One of the first lessons I’ve learned in 2019 is it’s okay to worry as long as it’s done right. Worrying shows I care, helps me solve problems, and motivates me in many ways.
If I were to live a worry-free life, I wouldn’t work so hard to contribute financially to my family. I’d never make an effort to strengthen my relationships with family and friends. There’s also the big chance I’d have missed the signs my daughter was being bullied at school.
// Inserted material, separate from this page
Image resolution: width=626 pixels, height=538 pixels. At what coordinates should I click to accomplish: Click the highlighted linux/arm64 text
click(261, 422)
I read an article about worrying that describes my feelings about worrying the right way – mindfully. “The opposite of worry is not a still and unchanging state; rather it’s a flow of emotions that enables us to acknowledge whatever we are feeling, to express those feelings when necessary, to take action if possible, and then to welcome the next feeling that emerges. To sum it up in a word, the opposite of worry is “mindfulness.” (source)
I have to dance.
Despite efforts to worry less, my anxious thoughts are still deafening at times. One of the ways I’ve learned to quiet the noise is to focus on something that requires a lot of concentration.
Dance requires every bit of my being: physically, mentally, and often times emotionally. For the first time in 10 years, I am taking tap and ballet classes once a week. The emotional release I feel while I’m dancing is indescribable and I leave each week a little bit lighter. I HAVE to dance to quiet the worries and the stress of life.
Acceptance is overrated.
One of the hardest lessons I’ve learned this year is regarding acceptance. Over the last 12 months I fought against myself, hiding my real personality at times for fear someone might not like me. At night I’d lay awake brainstorming unique ways to please my audience, find new followers, or solve a fabricated mystery as to why more people aren’t reading my blog.
ACCEPTANCE is the word I focused way too much on, instead of finding satisfaction in what I have around me. After my interview in The New York Times elicited a negative reaction from readers, I began to see the truth. Acceptance is overrated and self worth cannot be measured by validation from others.
I write to make connections with the world around me, not to be accepted by others.
The only way to spend more time with my family is by turning off my electronics.
I spend SO much time on my computer and phone for work it is nauseating. My family takes a back seat on days when they should be riding up front and I’ve missed too many memorable moments. This year I’ve learned the only way to spend more time with my family is by turning off my electronics.
Isn’t this an obvious lesson? YES, but sometimes the most important answers to life’s problems are easily overlooked.
You CAN slow down time by taking life one step at a time.
We all beg for time to slow down, but never stop to address why it feels like it’s moving so quickly. In the chaos of the last year I realized I do TOO much at once. The days that pass by the fastest can be carefully scheduled over overbooked. What they all have in common is the pressure to check everything off the To Do list.
I’m always applauding those that can multitask in every aspect of life – but perhaps I should celebrate the people who move a little slower. The ones that meet a deadline on time, but don’t wait until the last minute to finish the project.
The Most Important Lesson I’ve Learned
Life is too short to waste time feeling sad. Whether it’s support from my tribe, a self-care plan, or a 2 minute dance party, there is joy around every corner. Feeling lonely? Look for pleasure in the inanimate. The sounds of a favorite song, the feel of fresh pages in a new book, the first bite of comfort food – it all can make you smile.
In the new year I’ll be working towards making peace with my realizations. The lessons I’ve learned in 2019 aren’t particularly profound, but they have helped me look at life in a different way.
Oh hey 2020, I see you… and I’m ready for you.